Reserves, Profits and Multiples

One of the key problems with valuation in the stock market today is the difficulty of determining actual profits are trying to compare the numbers that are reported to previous years where different standards were used. Many bulls have tried to tell me that I should buy because the S&P 500 is selling at a P/E of only 16x 2008 earnings. Well, there are a ton of problems with that statement so let's just cover the fatal flaws.

First, I don't know what 2008 earnings are going to be and neither do they. They are using a guess as the denominator to get that multiple. The number we do have is the historical reported numbers and based on that the multiple is 18x, significantly higher.

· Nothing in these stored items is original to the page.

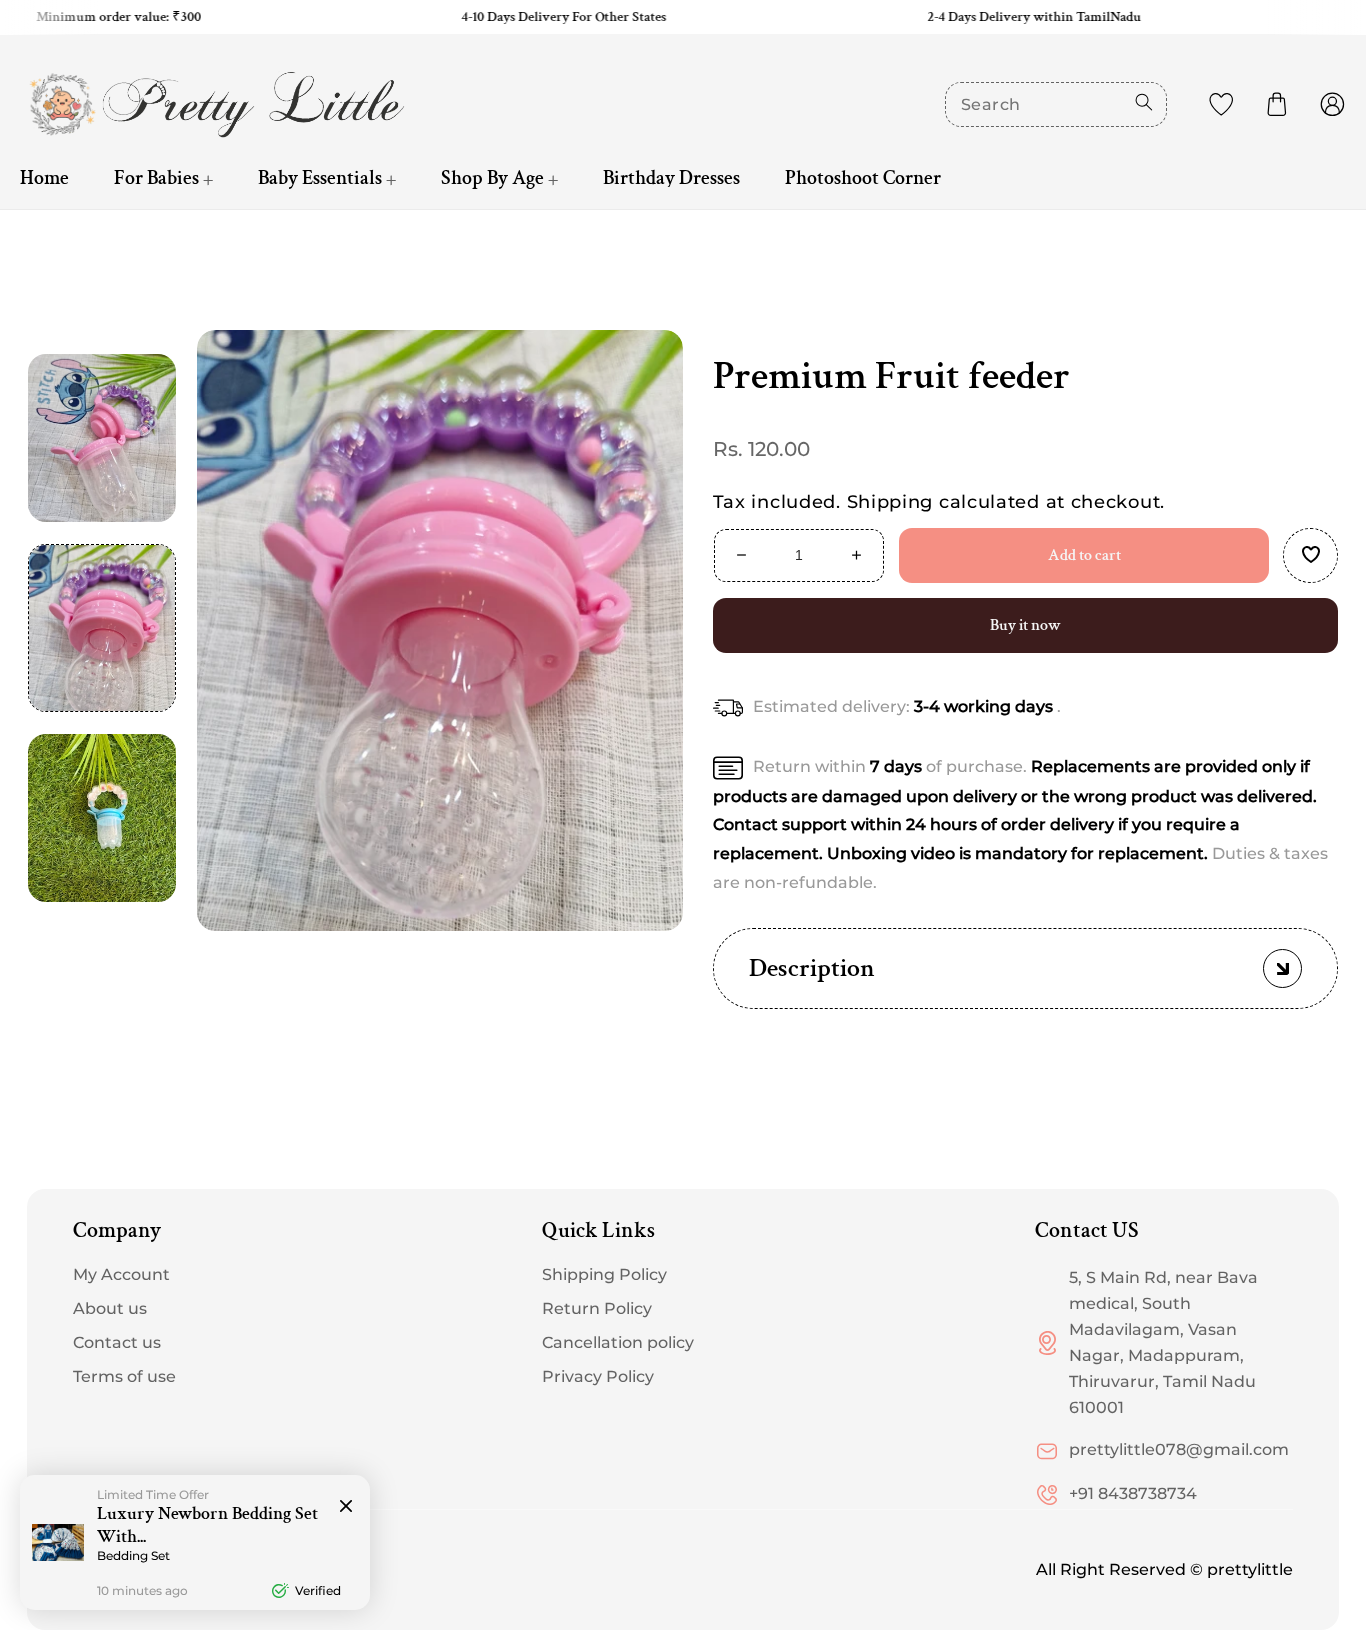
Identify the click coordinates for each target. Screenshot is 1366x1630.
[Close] (346, 1507)
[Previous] (102, 318)
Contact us (117, 1342)
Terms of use (124, 1376)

Second, 18x is very expensive and even 16x is far from cheap. 16x would be a normal peak multiple over the business cycle. 18x would be extreme territory normally. During the 20th century, the P/E for the S&P 500 has exceeded 18x on a sustained basis 3 times: the late 1920s, the mid 1960s and the late 1990s. Each of them was followed by epic bear markets. Not a good set of precedents.

Each of those periods also featured prolonged (multi-year) periods of high earnings growth. We had the same thing this time in 2004-05 but EPS growth has fallen from 18% to 0% while equity indexes make new highs. Dangerous? You bet! In the past stocks rolled over shortly after earnings growth started to slow down. This time they refuse to roll over even when the slowdown is about to go to negative growth.

Then there is the quality of the profits themselves. The financial sector and banks in particular are quite problematic. The NY Times has done excellent coverage on the severe depletion of loss reserves at the big banks.

Some investors seem to think that banks’ current share prices reflect whatever grim earnings news remains ahead for the sector. But anyone who thinks that we have hit bottom in the increasingly scary lending world is paying little mind to the remarkably low levels of reserves that the big banks have set aside for loan losses. Indeed, loss provisions as a percentage of total loans held for investment plummeted to a historic low in the second quarter of 2007, the most recent period for which comprehensive figures are available.

Yep, we're heading into a major default crisis and banks have the lowest reserves ever. That's not a problem or anything that the Fed and Treasury want us to worry about. But the weak reserves have allowed financials to over-report profits for the last several years. Time to correct that and the price will be weak profits and for some, losses instead for the forseeable future. And I'm supposed to be interested in paying extreme peak multiples for inflated financial sector profits? No thanks.